# Rows for locating words and elements:

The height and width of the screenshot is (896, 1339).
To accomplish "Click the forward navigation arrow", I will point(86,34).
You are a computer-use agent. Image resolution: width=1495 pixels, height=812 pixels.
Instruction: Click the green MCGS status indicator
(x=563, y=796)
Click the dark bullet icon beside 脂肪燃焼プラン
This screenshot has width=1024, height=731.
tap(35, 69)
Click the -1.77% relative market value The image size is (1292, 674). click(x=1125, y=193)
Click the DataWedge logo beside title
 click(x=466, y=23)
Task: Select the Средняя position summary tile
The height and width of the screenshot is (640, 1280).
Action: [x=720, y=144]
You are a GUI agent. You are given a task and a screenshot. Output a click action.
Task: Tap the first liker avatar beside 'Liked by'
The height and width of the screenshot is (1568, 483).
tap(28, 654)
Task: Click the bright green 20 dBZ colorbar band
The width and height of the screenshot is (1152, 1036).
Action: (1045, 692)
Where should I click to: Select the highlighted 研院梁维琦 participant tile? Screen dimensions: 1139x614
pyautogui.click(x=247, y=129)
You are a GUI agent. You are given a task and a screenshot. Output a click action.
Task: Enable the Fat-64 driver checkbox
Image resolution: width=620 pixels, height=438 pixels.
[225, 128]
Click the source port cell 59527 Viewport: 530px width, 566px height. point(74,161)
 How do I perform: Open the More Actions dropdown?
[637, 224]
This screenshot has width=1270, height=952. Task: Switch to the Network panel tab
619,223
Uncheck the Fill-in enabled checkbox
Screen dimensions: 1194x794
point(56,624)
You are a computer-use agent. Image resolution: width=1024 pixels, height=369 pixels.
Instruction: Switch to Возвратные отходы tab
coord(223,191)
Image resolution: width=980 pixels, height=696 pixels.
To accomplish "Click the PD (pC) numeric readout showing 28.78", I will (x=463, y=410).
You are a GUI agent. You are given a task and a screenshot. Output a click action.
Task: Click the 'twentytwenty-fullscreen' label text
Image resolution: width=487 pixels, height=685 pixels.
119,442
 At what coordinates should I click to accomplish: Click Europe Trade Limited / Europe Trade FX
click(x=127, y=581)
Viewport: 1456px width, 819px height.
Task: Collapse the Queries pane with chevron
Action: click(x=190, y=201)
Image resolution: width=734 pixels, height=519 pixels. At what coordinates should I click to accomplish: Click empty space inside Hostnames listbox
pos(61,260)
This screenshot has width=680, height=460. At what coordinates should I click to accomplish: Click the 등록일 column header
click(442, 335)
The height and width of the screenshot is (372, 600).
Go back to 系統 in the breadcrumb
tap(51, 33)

# Task brief:
Give every line of the rows above as a JSON list of strings, one string per line, with blank lines left out.

# Result for this task:
[
  "The height and width of the screenshot is (896, 1339).",
  "To accomplish \"Click the forward navigation arrow\", I will point(86,34).",
  "You are a computer-use agent. Image resolution: width=1495 pixels, height=812 pixels.",
  "Instruction: Click the green MCGS status indicator",
  "(x=563, y=796)",
  "Click the dark bullet icon beside 脂肪燃焼プラン",
  "This screenshot has width=1024, height=731.",
  "tap(35, 69)",
  "Click the -1.77% relative market value The image size is (1292, 674). click(x=1125, y=193)",
  "Click the DataWedge logo beside title",
  " click(x=466, y=23)",
  "Task: Select the Средняя position summary tile",
  "The height and width of the screenshot is (640, 1280).",
  "Action: [x=720, y=144]",
  "You are a GUI agent. You are given a task and a screenshot. Output a click action.",
  "Task: Tap the first liker avatar beside 'Liked by'",
  "The height and width of the screenshot is (1568, 483).",
  "tap(28, 654)",
  "Task: Click the bright green 20 dBZ colorbar band",
  "The width and height of the screenshot is (1152, 1036).",
  "Action: (1045, 692)",
  "Where should I click to: Select the highlighted 研院梁维琦 participant tile? Screen dimensions: 1139x614",
  "pyautogui.click(x=247, y=129)",
  "You are a GUI agent. You are given a task and a screenshot. Output a click action.",
  "Task: Enable the Fat-64 driver checkbox",
  "Image resolution: width=620 pixels, height=438 pixels.",
  "[225, 128]",
  "Click the source port cell 59527 Viewport: 530px width, 566px height. point(74,161)",
  " How do I perform: Open the More Actions dropdown?",
  "[637, 224]",
  "This screenshot has width=1270, height=952. Task: Switch to the Network panel tab",
  "619,223",
  "Uncheck the Fill-in enabled checkbox",
  "Screen dimensions: 1194x794",
  "point(56,624)",
  "You are a computer-use agent. Image resolution: width=1024 pixels, height=369 pixels.",
  "Instruction: Switch to Возвратные отходы tab",
  "coord(223,191)",
  "Image resolution: width=980 pixels, height=696 pixels.",
  "To accomplish \"Click the PD (pC) numeric readout showing 28.78\", I will (x=463, y=410).",
  "You are a GUI agent. You are given a task and a screenshot. Output a click action.",
  "Task: Click the 'twentytwenty-fullscreen' label text",
  "Image resolution: width=487 pixels, height=685 pixels.",
  "119,442",
  " At what coordinates should I click to accomplish: Click Europe Trade Limited / Europe Trade FX",
  "click(x=127, y=581)",
  "Viewport: 1456px width, 819px height.",
  "Task: Collapse the Queries pane with chevron",
  "Action: click(x=190, y=201)",
  "Image resolution: width=734 pixels, height=519 pixels. At what coordinates should I click to accomplish: Click empty space inside Hostnames listbox",
  "pos(61,260)",
  "This screenshot has width=680, height=460. At what coordinates should I click to accomplish: Click the 등록일 column header",
  "click(442, 335)",
  "The height and width of the screenshot is (372, 600).",
  "Go back to 系統 in the breadcrumb",
  "tap(51, 33)"
]